Santiago Bernabeu 1982 preso. Olympiastadion 2006 preso. Wembley 2021 preso. Non sono abituato a festeggiare scudetti, champions o trofei vari. Ultimamente soltanto le salvezze in serie B all’ultima giornata. E godevo. Ieri però di più, per tutto. Perché abbiamo giocato meglio, perché la reazione è stata, appunto, da campioni, perché loro erano davvero convinti di vincere. Ecco, se c’è una cosa che mi ha fatto godere è stata proprio per gli inglesi. Convinti di vincere da qualche mese, ci hanno detto di tutto, gol del vantaggio dopo due minuti e già cantavano “It’s coming home” … sì ma a casa nostra. La loro reazione alla cerimonia di premiazione parlava da sé. Loro a testa bassa che si tolgono la medaglia (ma poi perché), Wembley che si svuota in silenzio. E noi che cantavamo. Che goduria.
Questa è vittoria è del Mancio, del suo staff, dei ragazzi. È nostra. Ci siamo stretti tutti assieme dopo la rete subita, ci abbiamo creduto, non abbiamo mai mollato. La Nazionale lo ha sentito, i nostri avversari pure. Tutti uniti verso quella coppa. Lo avevamo già scritto, questa vittoria sarà l’inizio di un ciclo. Siamo forti, inchinatevi a noi. È l’Europeo di Bernardeschi, criticato da tutti, offeso e deriso. È entrato nei momenti più delicati della competizione e si è sempre fatto trovare prontissimo. Due rigori su due. State muti. È l’Europeo di Belotti che nonostante il compagno di reparto non abbia mai brillato è stato zitto e ha aspettato il suo momento. È l’Europeo di Florenzi che ha giocato la prima partita e dieci minuti dell’ultima e ha lottato come un leone. È quello di Locatelli che dopo una doppietta pensava di giocarle tutte dal primo minuto ma non è stato così. E va bene lo stesso. Conta il gruppo. Di una squadra, di amici, di colleghi, di tutto. Nessuno ha mai detto una parola contro l’Italia. È di Vialli e Mancini in lacrime, come noi.

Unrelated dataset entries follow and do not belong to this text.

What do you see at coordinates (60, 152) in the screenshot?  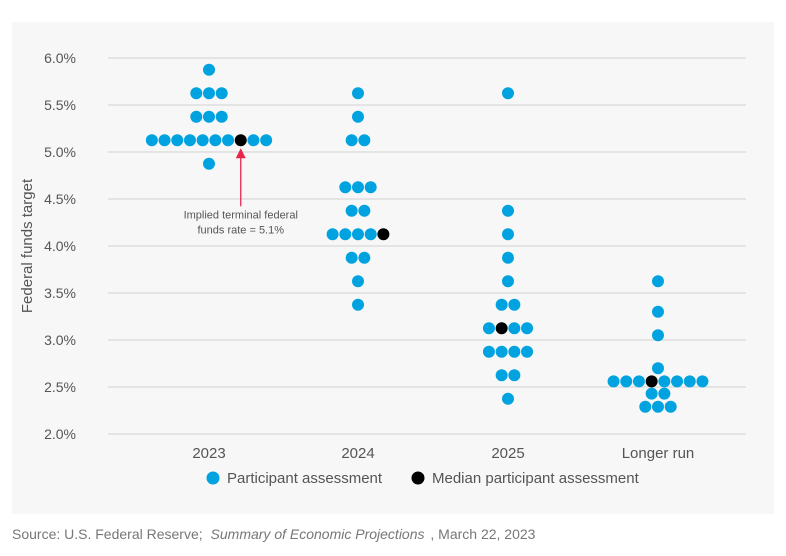 I see `y-tick-label: 5.0%` at bounding box center [60, 152].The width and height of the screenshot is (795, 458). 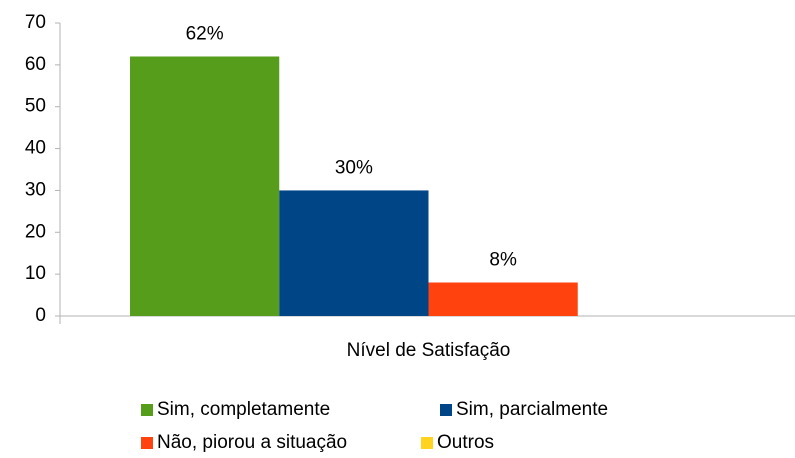 I want to click on legend-label: Não, piorou a situação, so click(x=252, y=442).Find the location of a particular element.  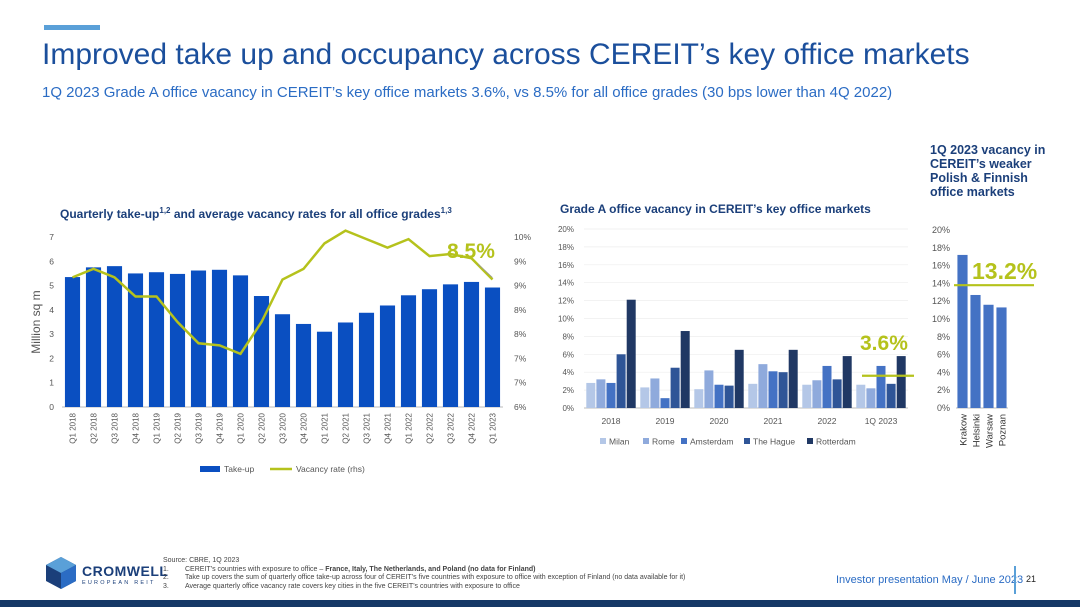

gradea-x-tick: 2018 is located at coordinates (612, 421).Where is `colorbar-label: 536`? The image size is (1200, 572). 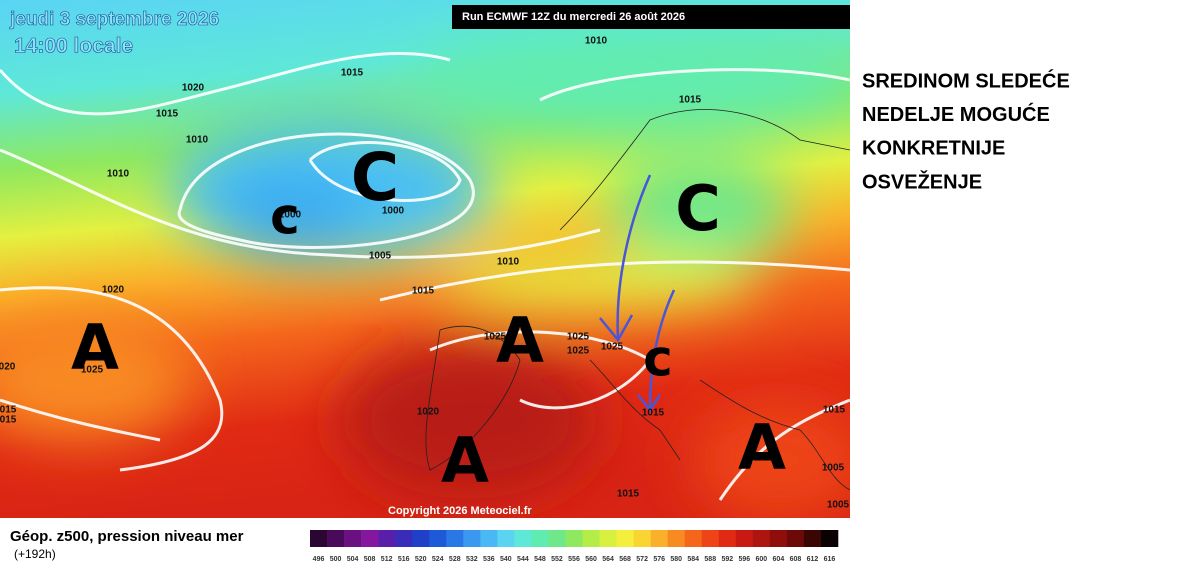 colorbar-label: 536 is located at coordinates (489, 560).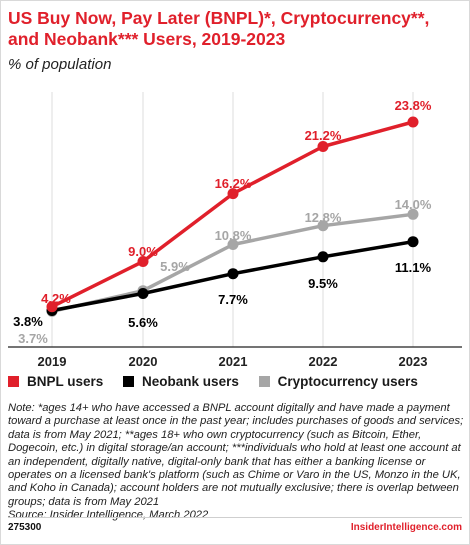 The width and height of the screenshot is (470, 545). Describe the element at coordinates (414, 268) in the screenshot. I see `data-label-neobank-2023: 11.1%` at that location.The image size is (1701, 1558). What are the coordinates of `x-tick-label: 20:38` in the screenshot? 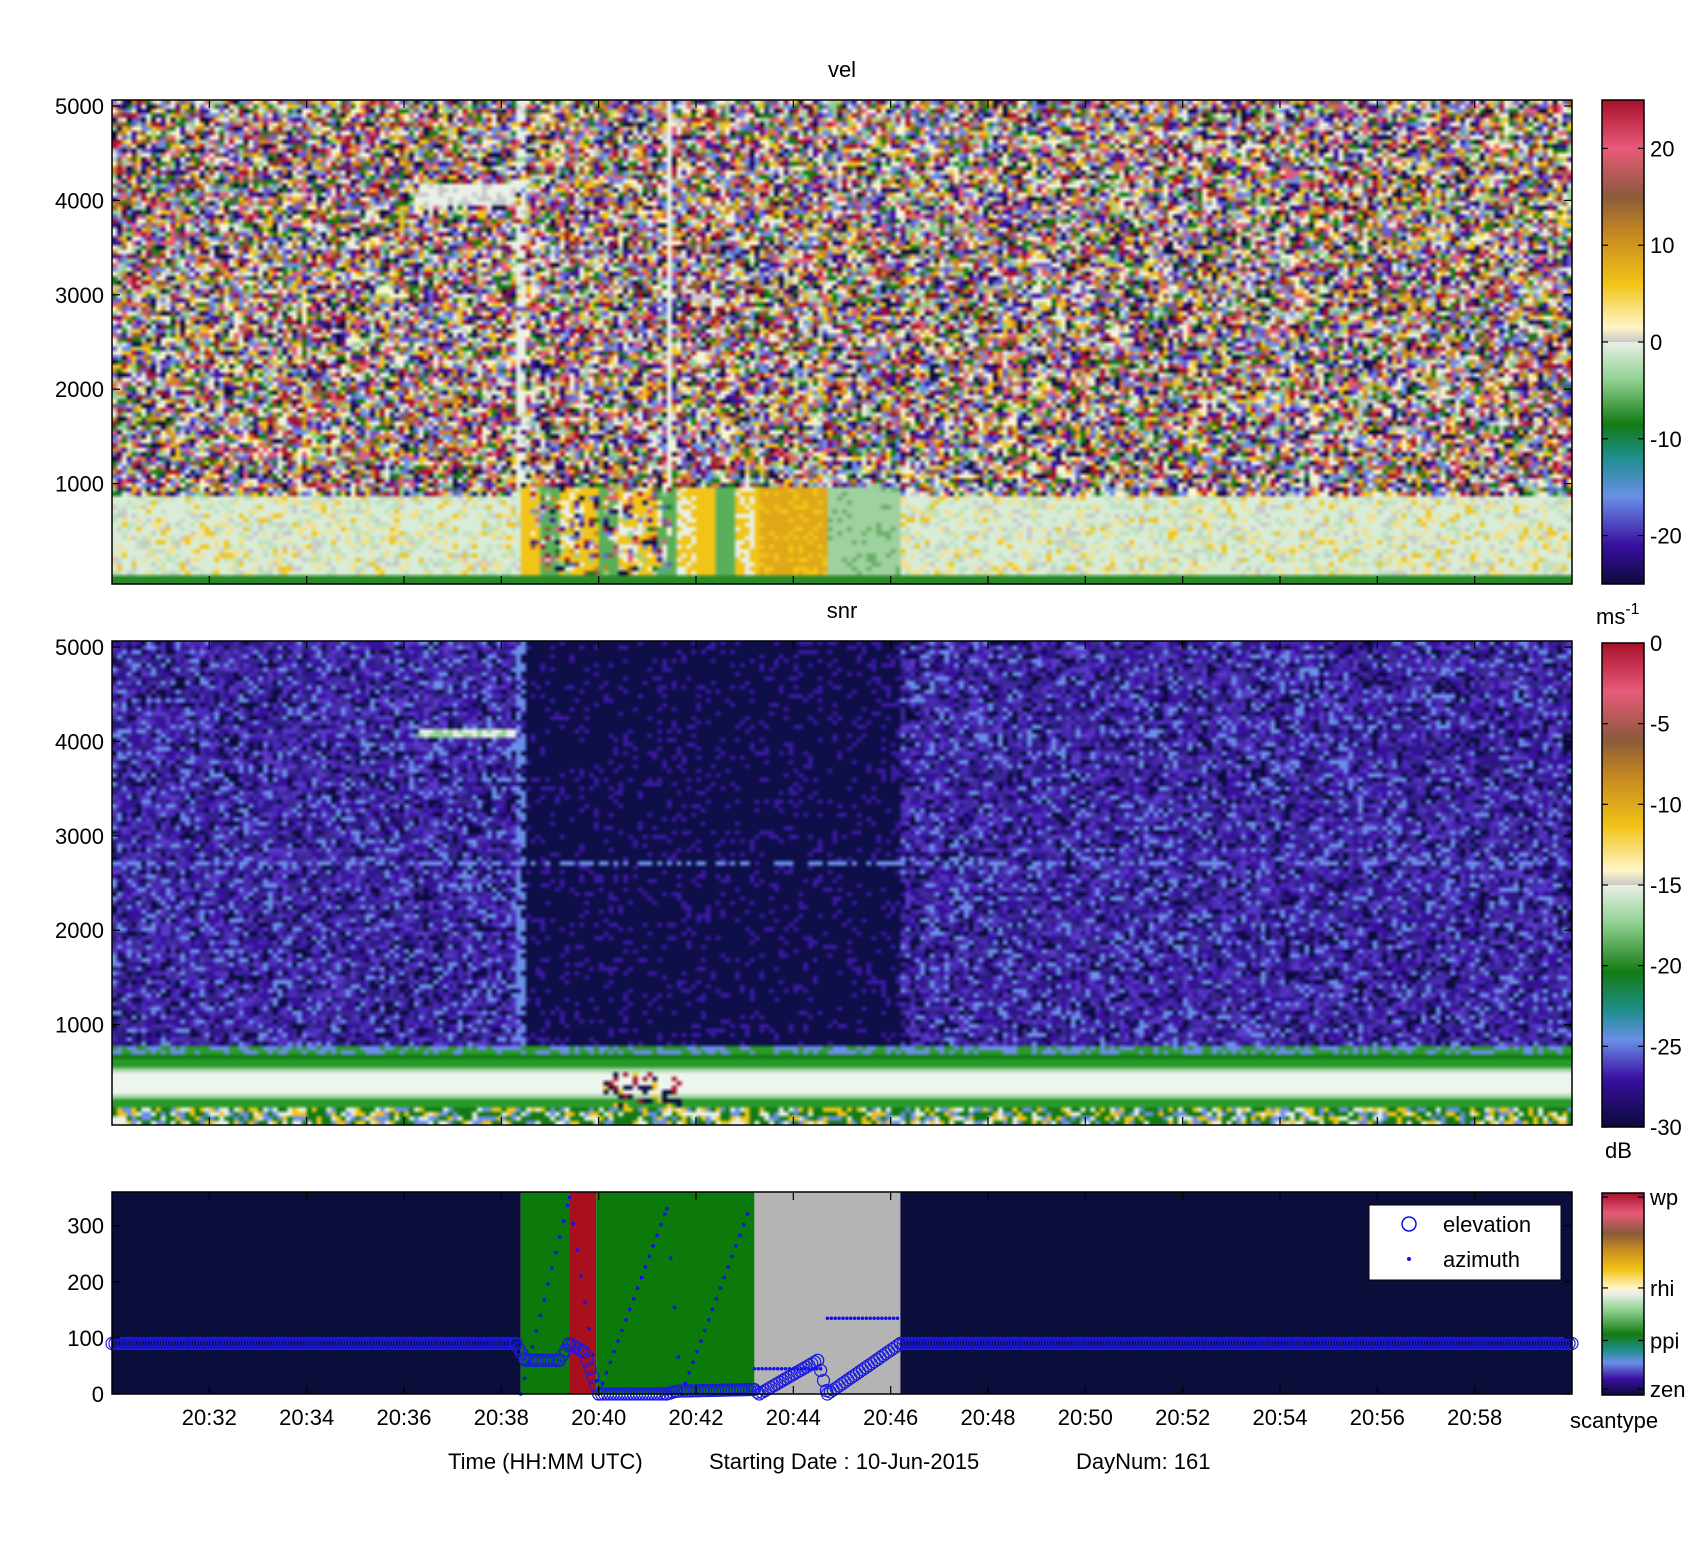 It's located at (502, 1418).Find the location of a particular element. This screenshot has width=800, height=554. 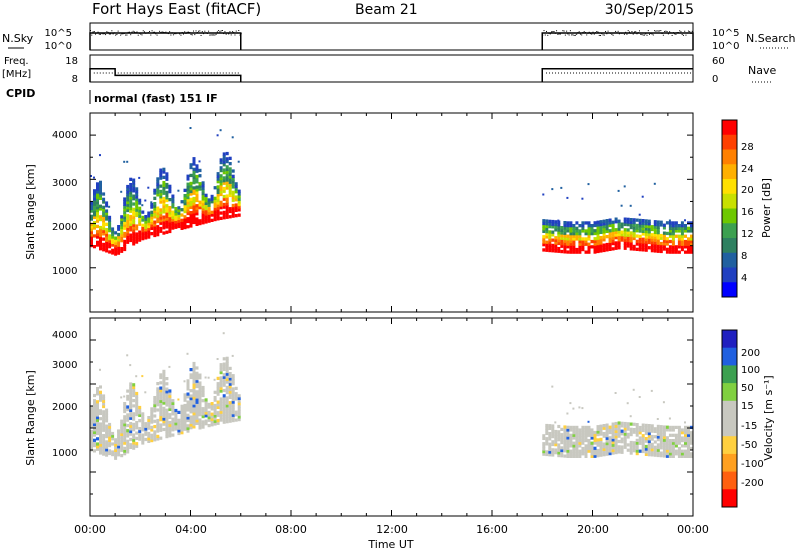

noise-traces is located at coordinates (392, 40).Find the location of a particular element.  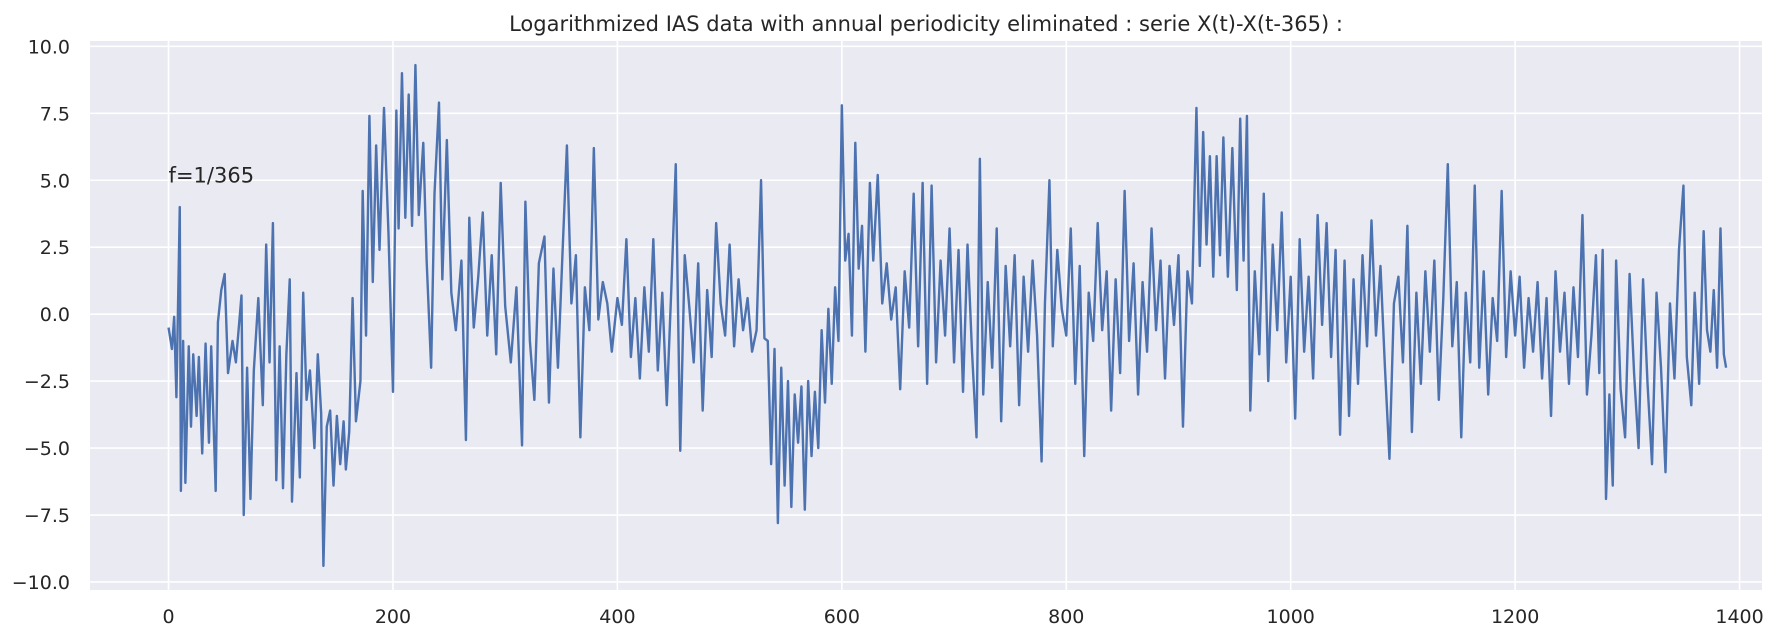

Prima della lotteria dei rigori ho detto una cosa a chi guardava la partita con me: “Comunque vada grazie, è stato bello vederlo con voi”, basta. Prendo spunto da Lele Adani “è il percorso che conta”. Niente di più giusto. Sulla parata decisiva di Gigione ho pianto abbracciandomi con altri che piangevano. L’ho fatto una volta sola per il calcio, quando con il Livorno ci salvammo all’ultima giornata con un pareggio. È stato speciale. I caroselli, le bandiere, la gioia. Tutto. Godiamoci queste sere perché chissà quando ci ricapiteranno. Anche se la sensazione è che festeggeremo ancora. Come ha detto Leonardo Bonucci: “Ne avete di pastasciutta da mangiare”. Proprio vero. Ma mangiate quella italiana, non i vostri sciacquoni che ci mettete di tutto sopra. Avete provato a dettare legge ma non ci siete riusciti. Avete cantato e ci siete rimasti male. Stamattina andate a lavorare come noi (che poi appunto sono gli italiani a non aver voglia). Andatevi a togliere i tatuaggi. Vi siete tirati una maledizione da soli. L’avete persa voi. Se è dal 1966 che non vincete una coppa, come dice il buon Massimiliano Allegri, “Ci sarà un motivo, Dio santo”.